How Programs React to a Low Step 2 in an Otherwise Strong Applicant
This is where the “holistic review” script and the actual off-mic reactions diverge.
What they say out loud in public spaces:
“We understand tests aren’t everything and we look at the whole person.”
What I’ve actually heard in committees:
- “Did they just get lucky on Step 1?”
- “I don’t want to be the one explaining why our board pass rate dropped.”
- “We can maybe take one or two lower scores if they’re truly exceptional in other ways, but not ten.”
Programs do sometimes take a chance. Especially on applicants they know in person, or those who’ve done away rotations with outstanding clinical performance. But they ration those chances. You don’t want to rely on being someone’s “one exception this year.”
Reality Check: There Is No Single “Safe” Number
You will never get a straight answer from a PD if you ask, “What Step 2 do I need for derm/ortho/ENT/etc.?” And they’re not lying when they say “there’s no cutoff.”
What they mean is:
- Different faculty have different personal comfort zones.
- Different years have different applicant pools.
- Different programs have different risk tolerance for “borderline” scores.
But behind all that variation, the truth is simple:
- Below ~240 in highly competitive specialties, you’re an exception case.
- Mid-240s to mid-250s, you’re in the game if everything else is sharp and your strategy isn’t delusional.
- Upper 250s and above, you’ve removed a major obstacle but still need a coherent story.
It’s messy, but it’s not random.
FAQs
1. If I’m set on a competitive specialty but my Step 2 is low, is a research year actually worth it?
Sometimes. But only if it’s targeted and high-yield. A “research year” where you’re doing low-impact busywork that never gets published doesn’t magically erase a 235. What moves the needle is: multiple first- or second-author papers in that specialty, strong relationships with well-known attendings, and concrete advocacy from those people. If you can plug into a productive lab with a recognized name in your field, a research year can convert you from “probably no interviews” to “selectively viable.” If you’re just begging random faculty for projects with no track record of output, you’re wasting time.
2. How many practice NBMEs should I use to predict my Step 2 for these benchmarks?
Programs don’t see your NBME scores, but you should treat them brutally. Most students land roughly within ±5 points of their recent NBME average if they’re not burned out or sick on test day. If your last two practice tests are circling 240–245 and you want derm/ortho/plastics/ENT/neurosurg, that’s a huge decision point. This is where you either push the exam back and fix gaps—or start recalibrating your specialty targets with someone who will be honest with you.
3. Does being from a top medical school lower the Step 2 bar for me?

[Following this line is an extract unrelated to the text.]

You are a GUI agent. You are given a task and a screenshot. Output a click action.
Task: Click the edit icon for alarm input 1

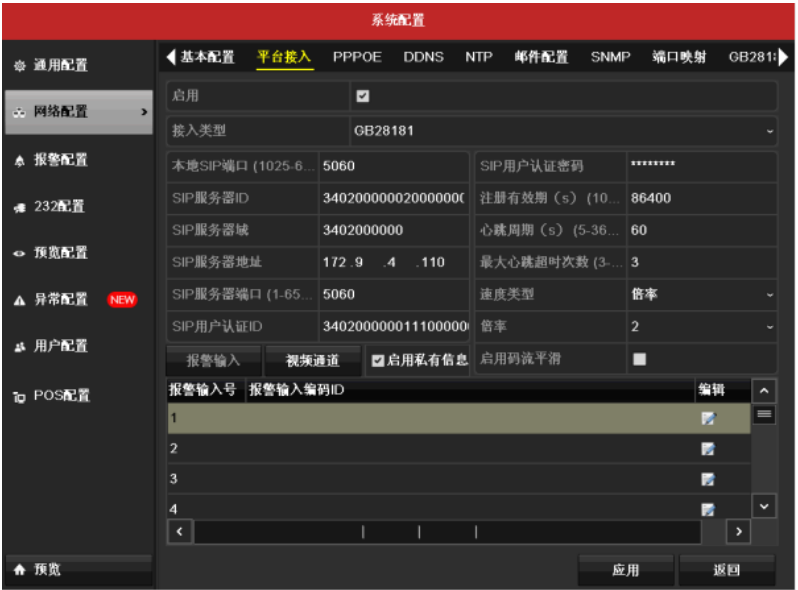(708, 419)
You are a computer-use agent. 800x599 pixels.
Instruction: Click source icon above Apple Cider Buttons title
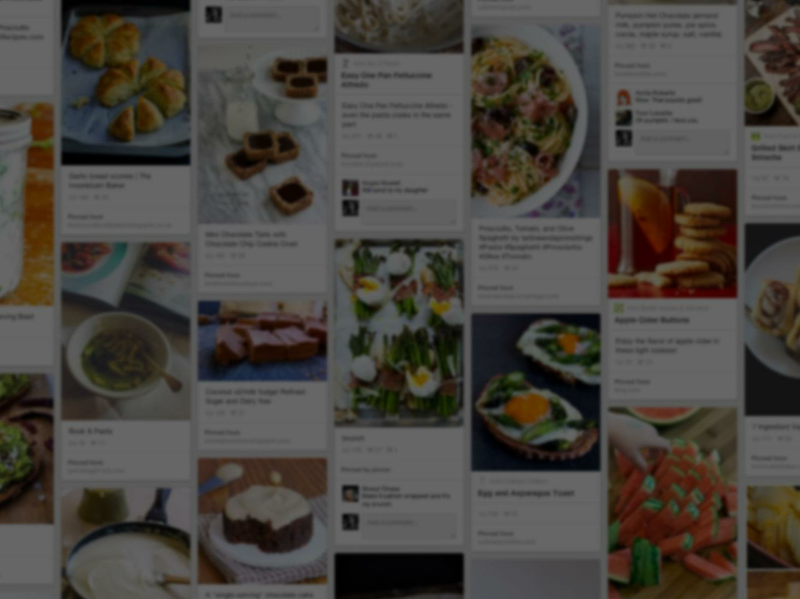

Slightly, but not as much as people think. Top schools mostly buy you a longer, more serious read. Faculty have internal narratives like “They trained at [X], they’ve probably seen a lot, maybe the test day was off.” But they’re also sensitive to their own board pass stats. I’ve watched PDs reject 230-ish applicants from elite schools and rank 255s from mid-tier schools above them. Name brand helps at the margins. It doesn’t rewrite the scoring equation.
4. Are there programs that truly don’t care about Step 2 CK scores?
In the ultra-competitive fields? No. They all care. Some are less rigid, some are more open to exceptions, but none are blind to that column on the spreadsheet. The only places that come close to “we don’t care” are lower-volume, less competitive community programs in non-competitive specialties, and even there, if you show up with a 260 vs a 220, they notice. The difference is they’re more willing to take a chance on a lower score if you interview well and fit their culture. In derm/ortho/plastics/ENT/neurosurg/urology, Step 2 is always part of the conversation, whether they admit it publicly or not.
Two things to walk away with.
First, Step 2 CK is the new numeric religion in competitive fields. Pretending it’s not will only hurt you. Second, your score doesn’t write your entire story—but it absolutely decides which rooms your story gets told in. Act accordingly.